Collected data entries
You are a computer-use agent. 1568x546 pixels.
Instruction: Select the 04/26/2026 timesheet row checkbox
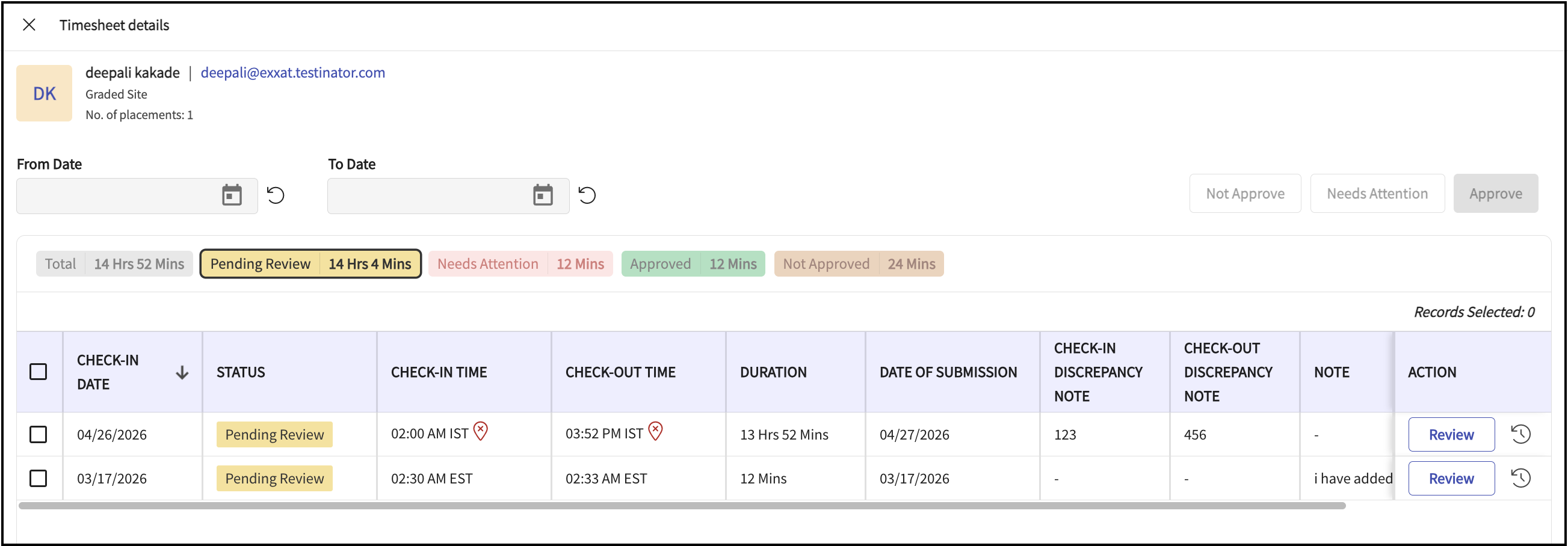[x=39, y=434]
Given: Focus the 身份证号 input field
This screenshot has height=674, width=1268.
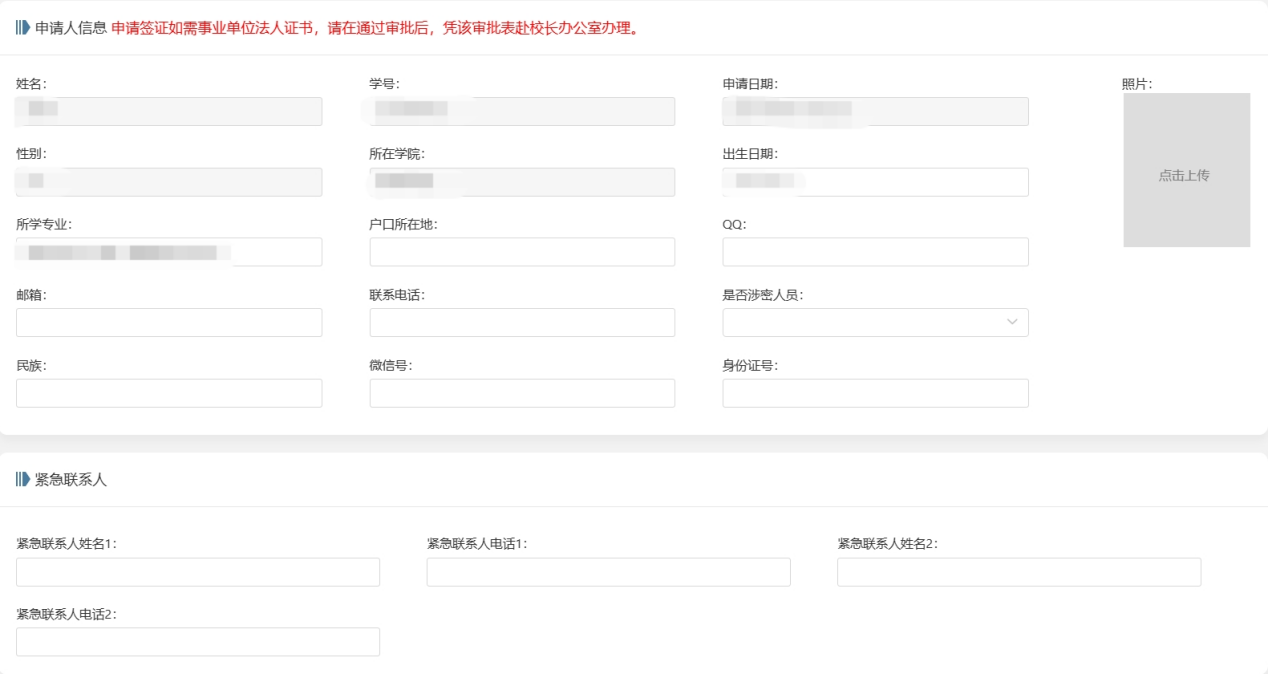Looking at the screenshot, I should 875,393.
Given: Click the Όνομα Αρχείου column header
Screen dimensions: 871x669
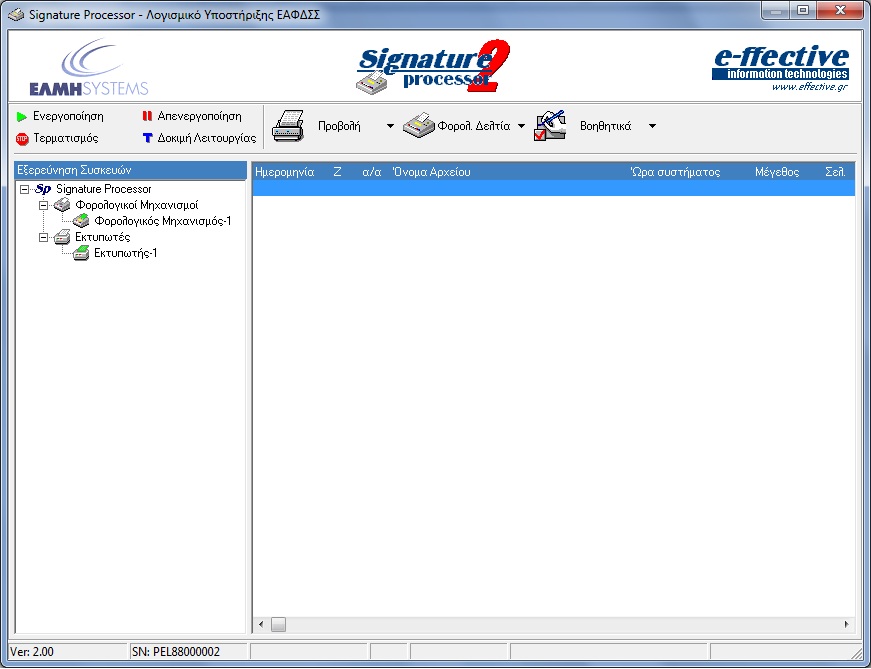Looking at the screenshot, I should click(x=432, y=172).
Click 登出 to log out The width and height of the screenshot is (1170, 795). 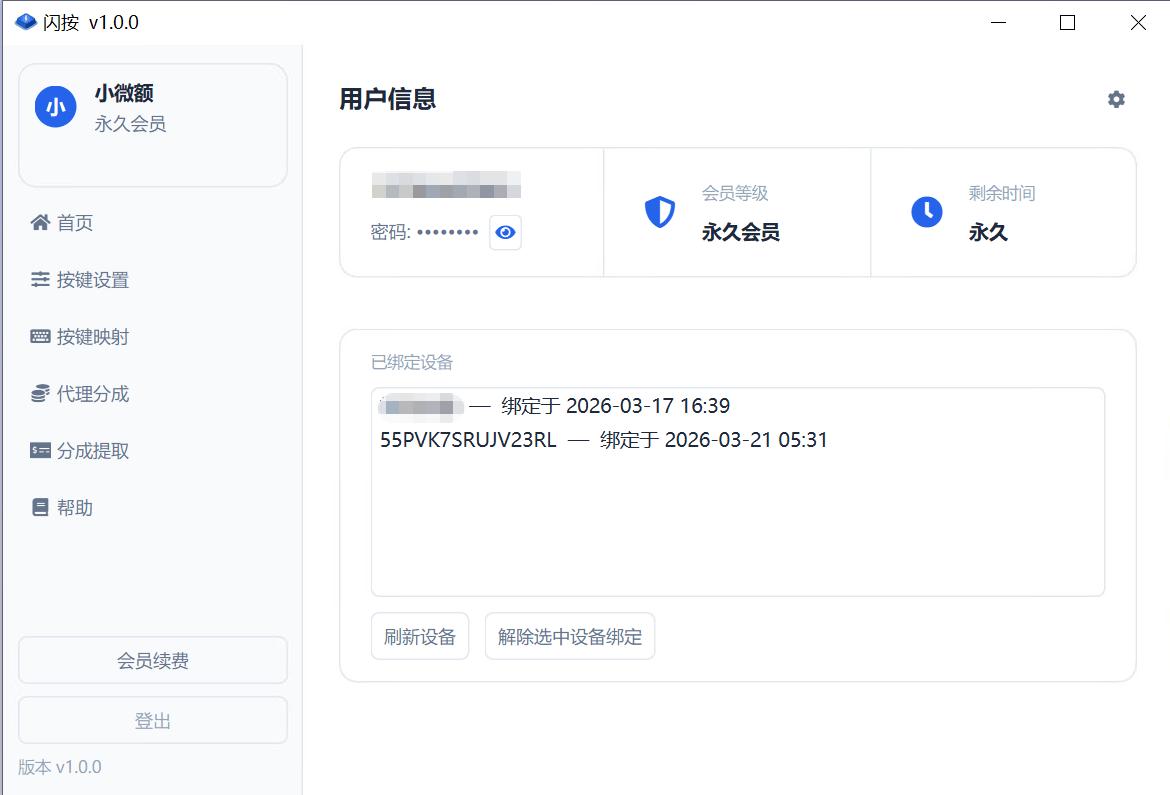click(x=152, y=720)
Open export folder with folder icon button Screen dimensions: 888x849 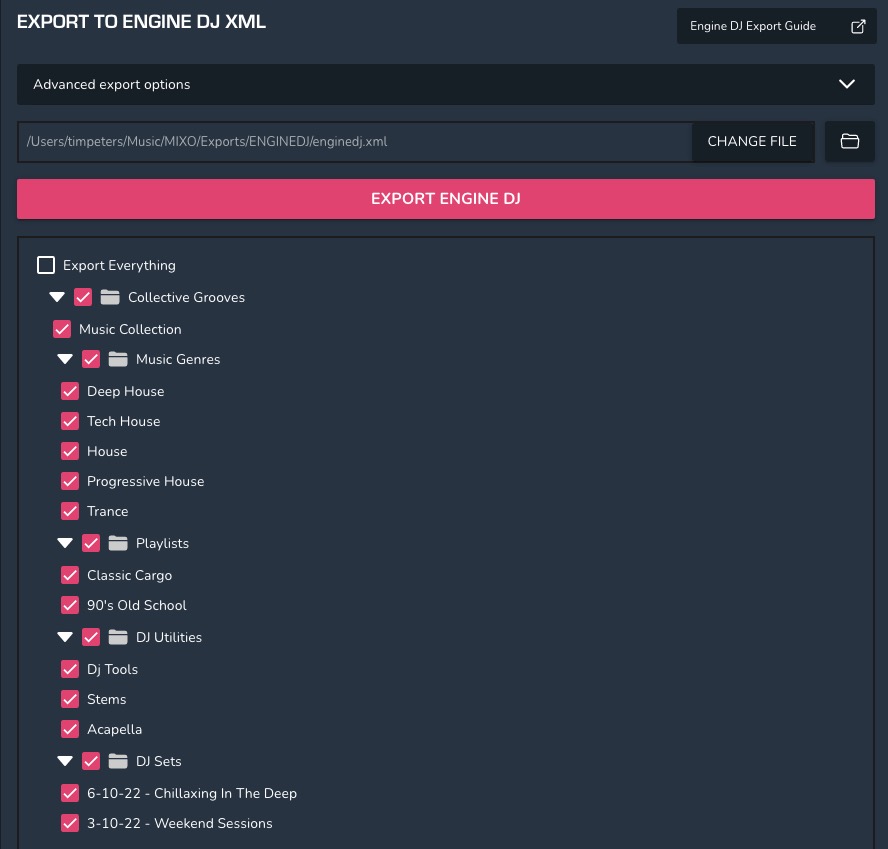pyautogui.click(x=849, y=142)
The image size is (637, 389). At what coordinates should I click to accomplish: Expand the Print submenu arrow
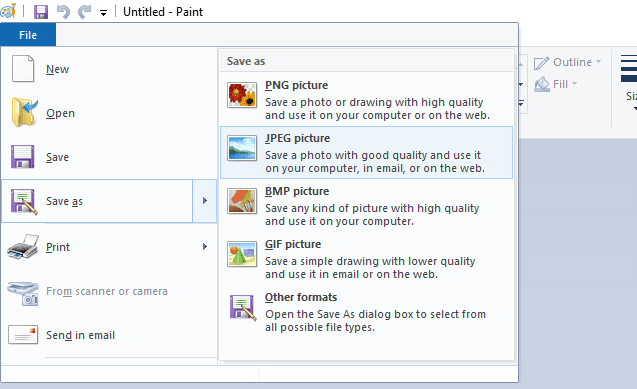tap(205, 246)
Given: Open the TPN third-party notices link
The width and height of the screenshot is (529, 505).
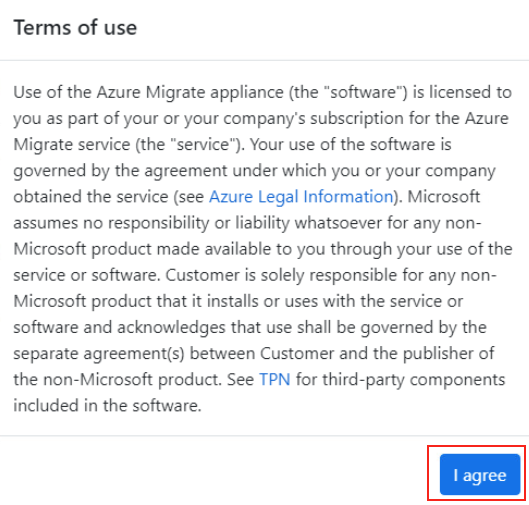Looking at the screenshot, I should [275, 380].
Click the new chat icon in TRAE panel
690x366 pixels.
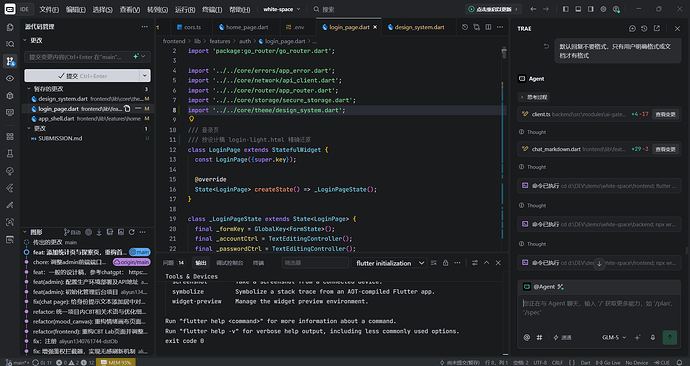[x=632, y=28]
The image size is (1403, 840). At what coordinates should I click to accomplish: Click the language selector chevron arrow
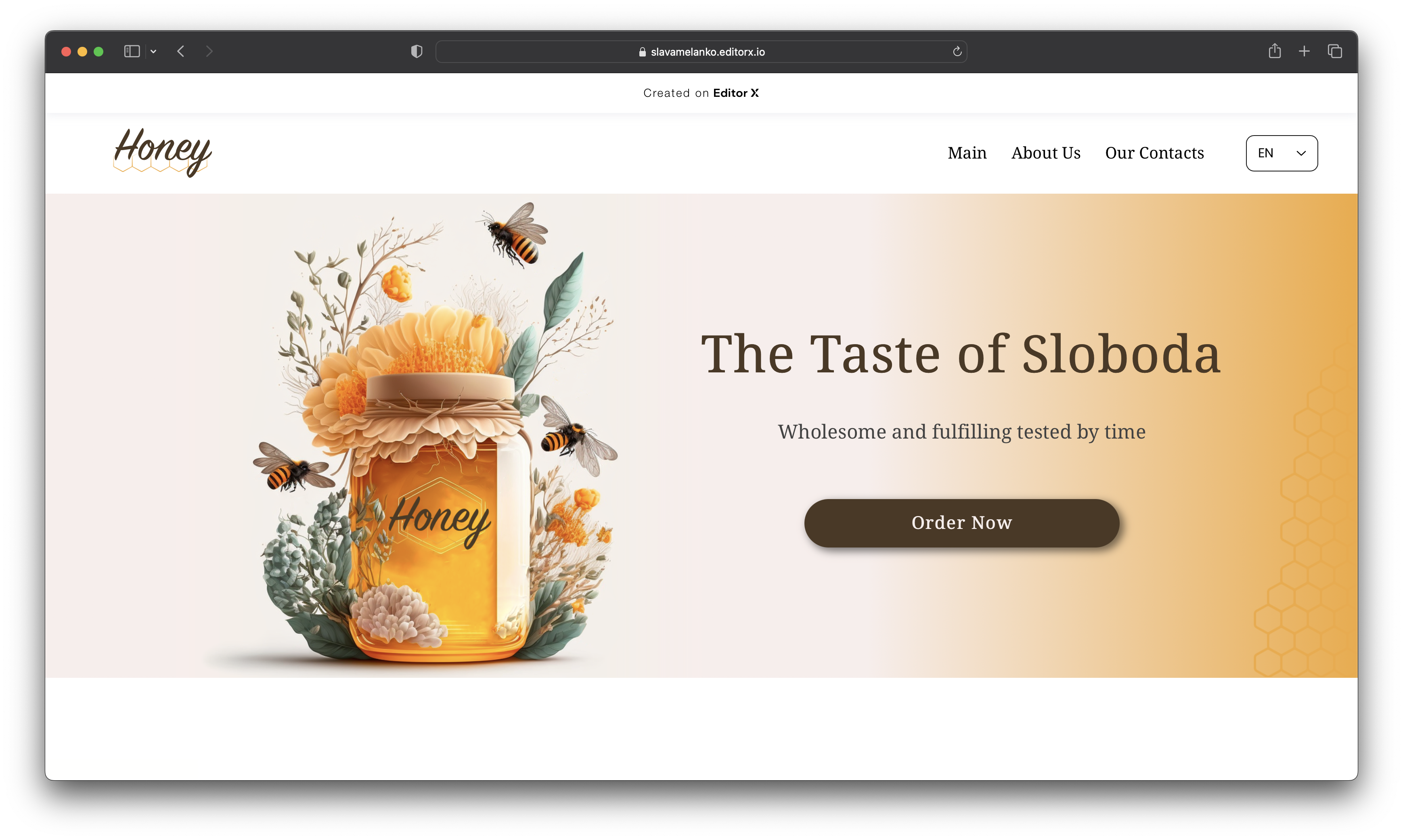point(1301,153)
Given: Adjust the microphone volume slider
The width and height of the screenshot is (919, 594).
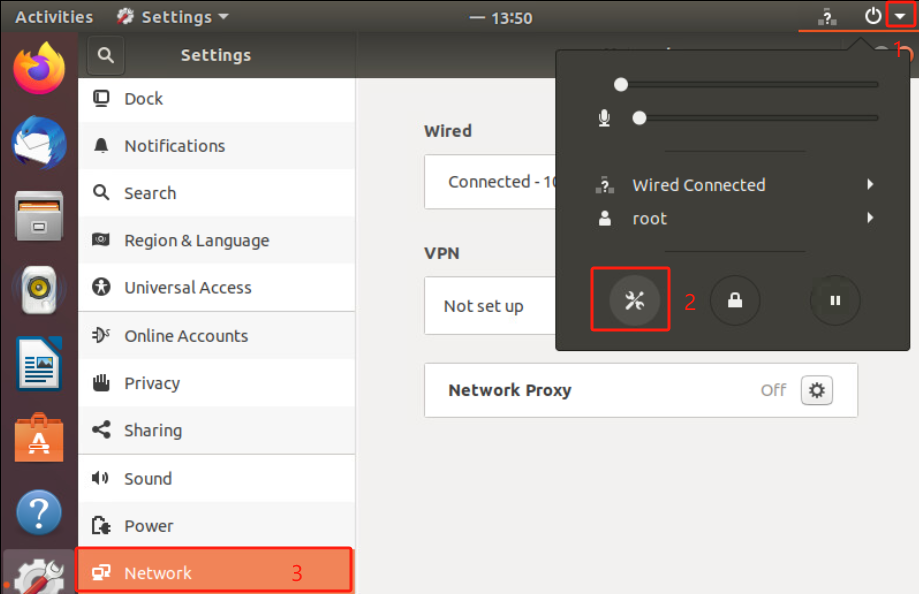Looking at the screenshot, I should [756, 118].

*What the exercise asks:* Go to the line that contains "Given: Open the TPN third-party notices link" and copy it and every line after it through the end of the entries, exactly, without the pictures.

*Solution for this task:*
Given: Open the TPN third-party notices link
The width and height of the screenshot is (529, 505).
Looking at the screenshot, I should [275, 380].
Click the new chat icon in TRAE panel
690x366 pixels.
[x=632, y=28]
The image size is (1403, 840). At what coordinates should I click to accomplish: Click the language selector chevron arrow
point(1301,153)
Given: Adjust the microphone volume slider
The width and height of the screenshot is (919, 594).
Looking at the screenshot, I should [756, 118].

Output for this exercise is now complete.